RELATED: Early Physical Activity May Help Prevent Kids’ Post-concussion Symptom
• Opioid addiction crisis: In light of America’s ongoing painkiller addiction crisis, the APTA continues to promote #ChoosePT, a national public awareness campaign aimed at educating people about healthy alternatives to prescription drugs for treating acute and chronic pain. These alternate approaches often involve working with physical and occupational therapists.
“Prescription opioids certainly have a big role to play in the treatment of acute and chronic pain, but we think it’s also important to identify spaces where PTs and other allied healthcare providers have obvious roles to play,” said Sprague.
• Essential health benefits: The APTA would like to see required essential health benefits—enacted under the Affordable Care Act for Medicaid expansion plans and a couple other categories—to remain intact because physical therapy is now appropriately included in those same insurance plans.

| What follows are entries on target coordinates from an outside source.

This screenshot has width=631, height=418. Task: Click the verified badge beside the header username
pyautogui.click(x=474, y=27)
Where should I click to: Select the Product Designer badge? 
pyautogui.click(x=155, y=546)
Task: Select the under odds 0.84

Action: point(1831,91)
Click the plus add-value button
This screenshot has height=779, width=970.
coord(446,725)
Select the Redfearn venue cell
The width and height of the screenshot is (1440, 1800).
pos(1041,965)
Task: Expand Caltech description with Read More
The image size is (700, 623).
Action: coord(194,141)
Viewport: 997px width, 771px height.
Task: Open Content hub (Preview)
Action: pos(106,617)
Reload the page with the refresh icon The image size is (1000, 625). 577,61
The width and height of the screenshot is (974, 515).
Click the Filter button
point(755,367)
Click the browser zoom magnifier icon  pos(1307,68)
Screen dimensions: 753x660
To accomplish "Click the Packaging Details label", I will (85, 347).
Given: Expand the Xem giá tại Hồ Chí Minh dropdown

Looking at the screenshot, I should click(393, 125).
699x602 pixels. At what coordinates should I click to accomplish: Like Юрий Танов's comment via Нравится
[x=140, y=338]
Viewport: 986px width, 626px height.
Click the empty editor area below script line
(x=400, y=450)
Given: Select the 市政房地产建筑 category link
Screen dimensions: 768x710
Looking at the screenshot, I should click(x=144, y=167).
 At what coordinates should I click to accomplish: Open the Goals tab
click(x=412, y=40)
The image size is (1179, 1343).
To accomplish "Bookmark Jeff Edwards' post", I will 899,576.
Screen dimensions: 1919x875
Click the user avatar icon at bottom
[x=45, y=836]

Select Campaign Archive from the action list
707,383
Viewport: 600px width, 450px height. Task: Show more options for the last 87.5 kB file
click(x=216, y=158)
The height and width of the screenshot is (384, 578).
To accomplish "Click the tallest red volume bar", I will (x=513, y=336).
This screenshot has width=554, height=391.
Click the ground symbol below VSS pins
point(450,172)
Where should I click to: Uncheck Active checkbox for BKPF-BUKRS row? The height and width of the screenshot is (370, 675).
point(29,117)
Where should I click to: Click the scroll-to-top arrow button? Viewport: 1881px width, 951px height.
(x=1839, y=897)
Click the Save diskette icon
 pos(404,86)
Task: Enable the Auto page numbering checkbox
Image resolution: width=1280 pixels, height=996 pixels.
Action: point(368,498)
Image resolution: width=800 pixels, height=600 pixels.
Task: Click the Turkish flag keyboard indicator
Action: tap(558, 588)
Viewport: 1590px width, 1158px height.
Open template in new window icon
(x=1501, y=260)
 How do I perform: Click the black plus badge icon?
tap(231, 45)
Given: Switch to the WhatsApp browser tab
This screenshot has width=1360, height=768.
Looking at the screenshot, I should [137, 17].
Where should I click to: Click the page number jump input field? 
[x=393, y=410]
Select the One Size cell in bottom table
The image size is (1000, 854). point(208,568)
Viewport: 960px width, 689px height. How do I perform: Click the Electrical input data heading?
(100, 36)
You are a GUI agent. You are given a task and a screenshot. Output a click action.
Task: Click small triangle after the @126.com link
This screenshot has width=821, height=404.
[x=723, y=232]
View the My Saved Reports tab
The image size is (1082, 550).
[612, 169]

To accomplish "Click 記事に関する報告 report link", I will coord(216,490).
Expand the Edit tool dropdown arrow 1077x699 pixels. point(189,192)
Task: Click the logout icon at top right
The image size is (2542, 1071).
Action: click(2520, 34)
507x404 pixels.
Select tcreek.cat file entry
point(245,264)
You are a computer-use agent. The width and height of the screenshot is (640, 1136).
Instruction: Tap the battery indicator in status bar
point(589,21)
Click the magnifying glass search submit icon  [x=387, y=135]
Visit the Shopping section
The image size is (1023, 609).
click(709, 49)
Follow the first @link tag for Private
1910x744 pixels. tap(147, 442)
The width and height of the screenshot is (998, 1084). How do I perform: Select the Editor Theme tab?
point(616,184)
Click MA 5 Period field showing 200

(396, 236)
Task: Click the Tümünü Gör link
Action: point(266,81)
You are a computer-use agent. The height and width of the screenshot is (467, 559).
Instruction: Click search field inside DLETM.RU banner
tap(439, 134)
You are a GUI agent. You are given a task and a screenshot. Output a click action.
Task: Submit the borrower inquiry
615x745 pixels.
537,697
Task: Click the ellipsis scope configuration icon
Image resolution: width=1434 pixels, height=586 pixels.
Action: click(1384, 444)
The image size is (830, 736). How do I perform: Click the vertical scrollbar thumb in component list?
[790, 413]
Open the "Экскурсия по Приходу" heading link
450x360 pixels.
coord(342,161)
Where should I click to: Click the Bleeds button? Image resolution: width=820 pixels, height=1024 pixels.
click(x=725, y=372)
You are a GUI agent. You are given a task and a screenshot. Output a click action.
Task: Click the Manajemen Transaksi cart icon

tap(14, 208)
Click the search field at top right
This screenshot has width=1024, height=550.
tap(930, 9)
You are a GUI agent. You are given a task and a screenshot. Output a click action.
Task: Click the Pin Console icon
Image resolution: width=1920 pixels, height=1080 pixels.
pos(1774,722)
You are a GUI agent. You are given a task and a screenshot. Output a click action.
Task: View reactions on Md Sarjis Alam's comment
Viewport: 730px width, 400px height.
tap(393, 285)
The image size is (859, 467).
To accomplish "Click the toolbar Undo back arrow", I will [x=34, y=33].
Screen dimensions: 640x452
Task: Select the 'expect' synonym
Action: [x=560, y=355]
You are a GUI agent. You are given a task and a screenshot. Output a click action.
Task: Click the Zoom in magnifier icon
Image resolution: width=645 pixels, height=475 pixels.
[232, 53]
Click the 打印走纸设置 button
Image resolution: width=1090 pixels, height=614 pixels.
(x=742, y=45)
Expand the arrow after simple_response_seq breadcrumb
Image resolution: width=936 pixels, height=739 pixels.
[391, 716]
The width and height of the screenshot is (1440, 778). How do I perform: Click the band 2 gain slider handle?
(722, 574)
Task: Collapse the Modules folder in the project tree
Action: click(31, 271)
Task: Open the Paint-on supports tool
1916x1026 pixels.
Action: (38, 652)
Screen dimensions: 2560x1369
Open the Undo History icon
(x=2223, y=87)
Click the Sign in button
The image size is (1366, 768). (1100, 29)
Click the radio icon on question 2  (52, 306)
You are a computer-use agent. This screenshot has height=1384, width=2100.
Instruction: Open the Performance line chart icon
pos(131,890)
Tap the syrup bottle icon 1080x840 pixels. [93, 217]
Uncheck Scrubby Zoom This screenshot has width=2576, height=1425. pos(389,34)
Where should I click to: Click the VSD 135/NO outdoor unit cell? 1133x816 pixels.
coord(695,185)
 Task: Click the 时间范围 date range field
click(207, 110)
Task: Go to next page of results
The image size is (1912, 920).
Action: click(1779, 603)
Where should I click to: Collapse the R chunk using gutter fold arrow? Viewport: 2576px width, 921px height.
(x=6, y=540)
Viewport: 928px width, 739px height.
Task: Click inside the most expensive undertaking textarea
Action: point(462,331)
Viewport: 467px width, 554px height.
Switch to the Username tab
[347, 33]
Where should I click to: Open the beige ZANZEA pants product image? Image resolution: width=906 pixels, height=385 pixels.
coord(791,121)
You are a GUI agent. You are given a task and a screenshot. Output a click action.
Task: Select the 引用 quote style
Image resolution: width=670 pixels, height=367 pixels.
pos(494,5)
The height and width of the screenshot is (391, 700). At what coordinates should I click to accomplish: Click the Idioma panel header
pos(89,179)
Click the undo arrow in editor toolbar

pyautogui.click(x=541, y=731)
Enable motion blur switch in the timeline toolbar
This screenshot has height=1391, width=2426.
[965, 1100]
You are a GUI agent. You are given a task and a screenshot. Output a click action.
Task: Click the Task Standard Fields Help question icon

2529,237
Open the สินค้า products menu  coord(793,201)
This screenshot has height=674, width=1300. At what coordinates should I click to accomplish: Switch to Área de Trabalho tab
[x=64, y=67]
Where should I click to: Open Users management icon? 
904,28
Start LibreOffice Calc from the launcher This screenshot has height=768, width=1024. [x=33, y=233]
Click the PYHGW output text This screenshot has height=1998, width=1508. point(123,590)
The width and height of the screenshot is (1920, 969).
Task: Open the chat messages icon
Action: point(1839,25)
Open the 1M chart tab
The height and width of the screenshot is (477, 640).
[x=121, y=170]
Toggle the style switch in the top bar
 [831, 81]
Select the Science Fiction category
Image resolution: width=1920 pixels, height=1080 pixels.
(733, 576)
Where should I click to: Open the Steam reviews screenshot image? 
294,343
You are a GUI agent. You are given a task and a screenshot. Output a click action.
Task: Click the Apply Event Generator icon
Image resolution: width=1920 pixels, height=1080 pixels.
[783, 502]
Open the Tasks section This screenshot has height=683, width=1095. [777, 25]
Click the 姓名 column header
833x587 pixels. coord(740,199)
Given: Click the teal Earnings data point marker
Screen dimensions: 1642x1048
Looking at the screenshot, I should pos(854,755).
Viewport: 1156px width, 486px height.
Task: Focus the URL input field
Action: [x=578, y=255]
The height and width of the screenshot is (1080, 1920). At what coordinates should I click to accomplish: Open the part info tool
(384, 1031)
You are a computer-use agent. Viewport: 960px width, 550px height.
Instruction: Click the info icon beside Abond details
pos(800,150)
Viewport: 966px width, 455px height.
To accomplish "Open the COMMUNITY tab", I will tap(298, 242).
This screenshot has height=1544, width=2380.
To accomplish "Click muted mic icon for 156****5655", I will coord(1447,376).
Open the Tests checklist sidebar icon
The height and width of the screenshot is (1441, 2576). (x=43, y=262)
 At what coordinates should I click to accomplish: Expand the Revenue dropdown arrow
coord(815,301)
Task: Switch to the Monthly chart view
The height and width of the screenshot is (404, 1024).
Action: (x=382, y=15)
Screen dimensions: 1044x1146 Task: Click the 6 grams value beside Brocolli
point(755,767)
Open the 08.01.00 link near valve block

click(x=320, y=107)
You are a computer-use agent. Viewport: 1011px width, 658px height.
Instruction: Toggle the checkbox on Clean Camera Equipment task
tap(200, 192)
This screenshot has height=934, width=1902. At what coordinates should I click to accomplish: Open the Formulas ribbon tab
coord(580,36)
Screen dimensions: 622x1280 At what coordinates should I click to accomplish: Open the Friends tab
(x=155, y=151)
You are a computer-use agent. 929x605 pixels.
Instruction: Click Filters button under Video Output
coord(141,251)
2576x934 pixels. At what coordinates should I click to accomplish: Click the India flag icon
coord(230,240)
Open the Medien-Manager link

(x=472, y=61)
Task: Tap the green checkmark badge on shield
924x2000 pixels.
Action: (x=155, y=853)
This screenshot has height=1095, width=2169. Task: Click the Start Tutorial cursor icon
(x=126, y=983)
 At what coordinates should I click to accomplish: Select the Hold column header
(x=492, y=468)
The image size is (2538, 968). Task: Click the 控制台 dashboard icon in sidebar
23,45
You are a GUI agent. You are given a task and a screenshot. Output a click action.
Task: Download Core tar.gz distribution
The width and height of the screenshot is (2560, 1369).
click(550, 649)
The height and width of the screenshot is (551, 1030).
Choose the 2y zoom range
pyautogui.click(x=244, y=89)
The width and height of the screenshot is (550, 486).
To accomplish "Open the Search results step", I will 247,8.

According to Sprague, “We’ve been working hard to eliminate barriers to care for the PT community, so any proposed complete elimination of the federal requirement is obviously not something we could support. In addition to PTs, many other provider groups are opposed to eliminating the requirement, including physicians, nurses and occupational therapists. Because of this strong opposition, we expect the House leadership will be cautious when modifying the essential health benefits requirements.”